[Lines excerpted from a collection]
* start *
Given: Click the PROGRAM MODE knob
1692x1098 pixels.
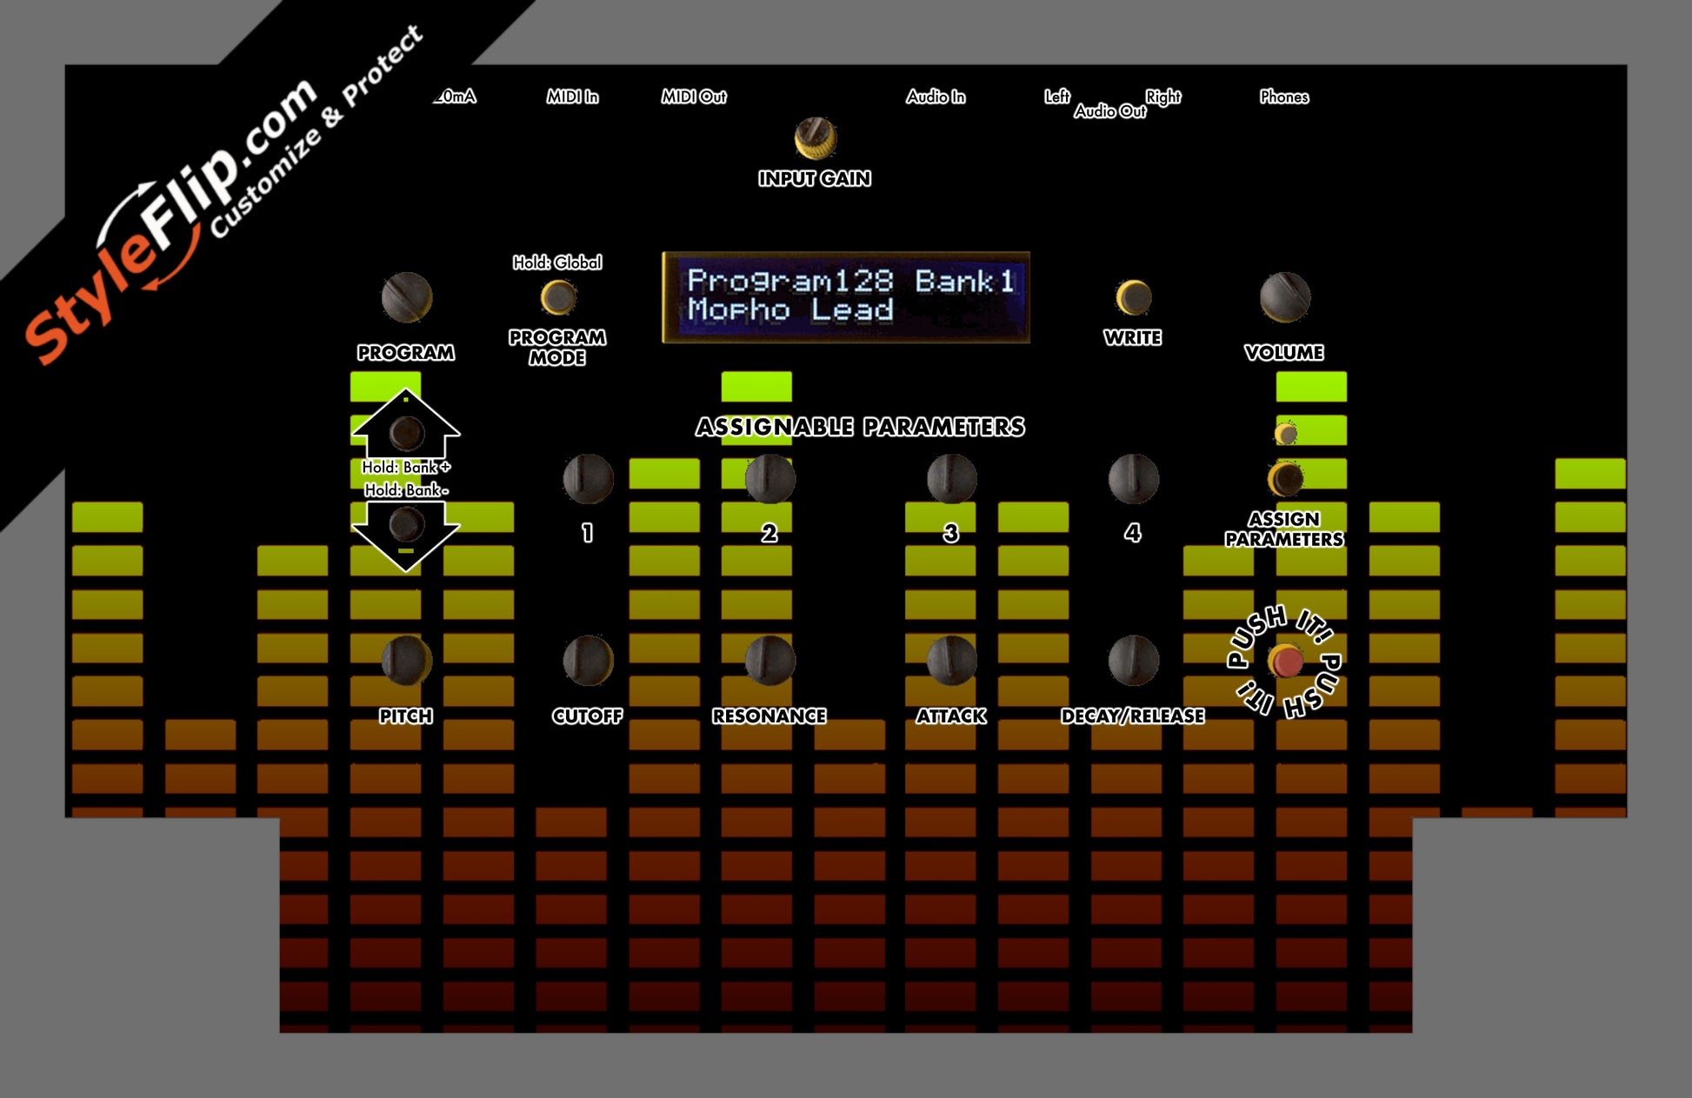Looking at the screenshot, I should (557, 299).
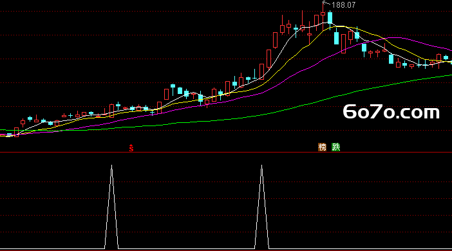Click the 6o7o.com watermark text
The height and width of the screenshot is (251, 452).
click(x=391, y=112)
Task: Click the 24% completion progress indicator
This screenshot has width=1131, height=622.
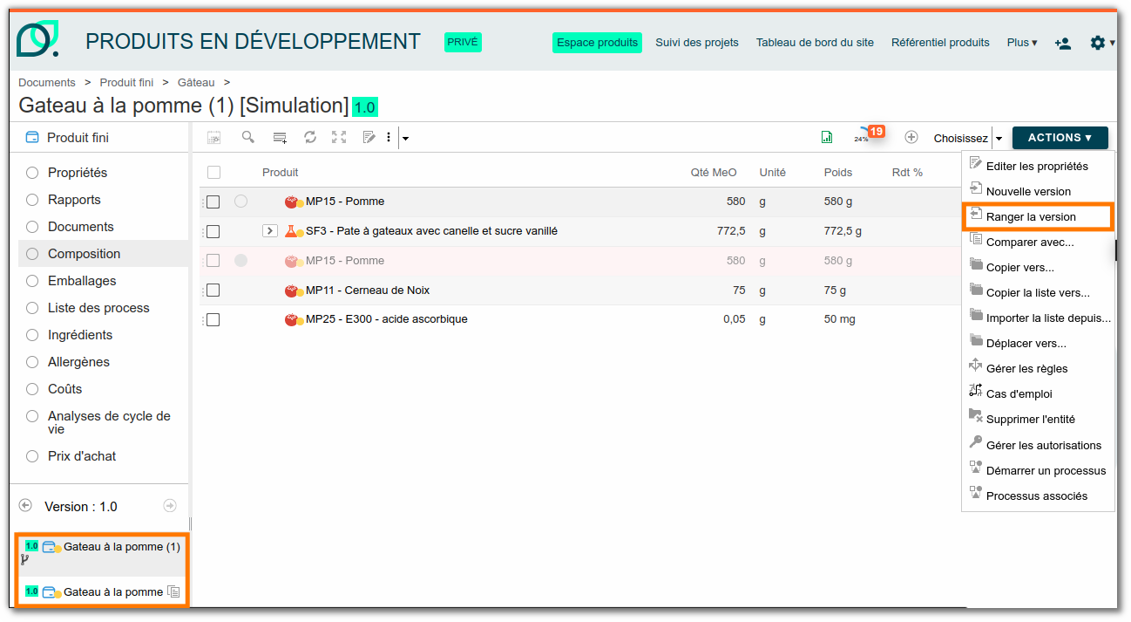Action: (x=862, y=137)
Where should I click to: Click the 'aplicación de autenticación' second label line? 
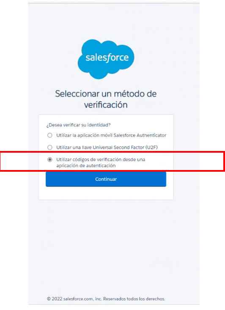point(86,165)
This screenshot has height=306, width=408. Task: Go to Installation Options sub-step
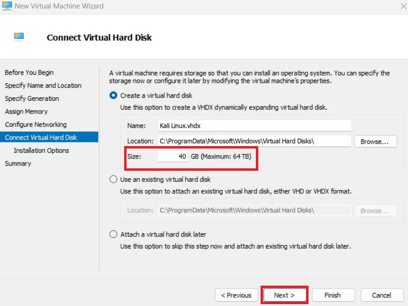tap(41, 150)
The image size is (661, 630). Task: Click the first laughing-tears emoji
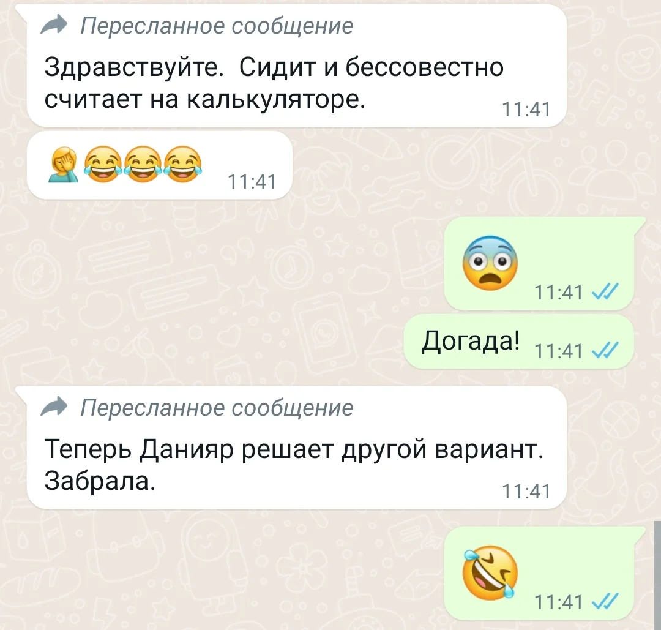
* end *
* **WHAT YOU NEED TO DO**: How many of the lines above contain the word "This"? Case matters, and give only the number.

* **REPLY TO THE TASK**: 2